InvestmentNews - Why Bonds Are Shaping Up To Be The New Alternative Investment

July 6, 2023
Ian Acosta, CFA
5 Minutes

Ian Acosta, CFA

Vice President

With the tech-led rally in the stock market pushing the S&P 500 Index up nearly 17% from the start of the year, it would be easy to overlook the opportunities in fixed income, but investors are finding a host of options for safe and decent yields.

While the yield curve remains inverted, with shorter-term bonds offering higher yields than their longer-term counterparts, it’s easy to find yields above 4% well down the curve, and with even money markets hovering around 5%, financial advisors will have portfolio allocation decisions to make. 

“We don’t think the Fed will cut rates for some time, so right now bonds are the alternative to the traditional stock market,” said Max Wasserman, founder and senior portfolio manager at Miramar Capital.

“If you need long-term returns above the rate of inflation, you have to put capital at risk,” Wasserman said. “But if the time horizon is short term, it looks very tempting to load up on short-term fixed income.”

Even though advisors and analysts find it easy to criticize the Fed’s monetary policy and flat-footed response to spiking inflation, there’s no denying that the current appeal of fixed income links directly to the Fed.

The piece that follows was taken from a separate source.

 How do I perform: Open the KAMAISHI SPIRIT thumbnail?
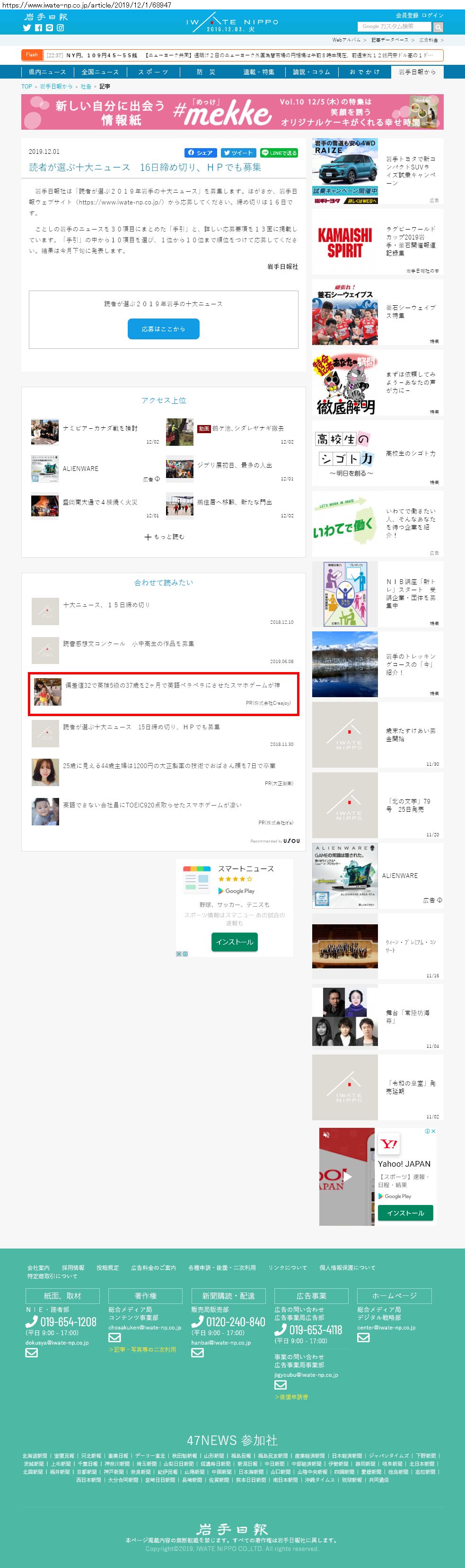(344, 242)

And because it’s becoming difficult to imagine a near-term scenario in which the Fed will be cutting interest rates, advisors and analysts see an ample buffet of bond options.

“We see a lot of value having been restored to fixed income and we think it’s a good time to be dollar-cost-averaging back into bonds,” said Steve Hooker, managing director and senior portfolio manager at Newfleet Asset Management.

Like most folks, Hooker describes the economic data as “mixed,” muddied by record stimulus spending still coursing through an economy that is somehow defying the odds pointing toward a recession.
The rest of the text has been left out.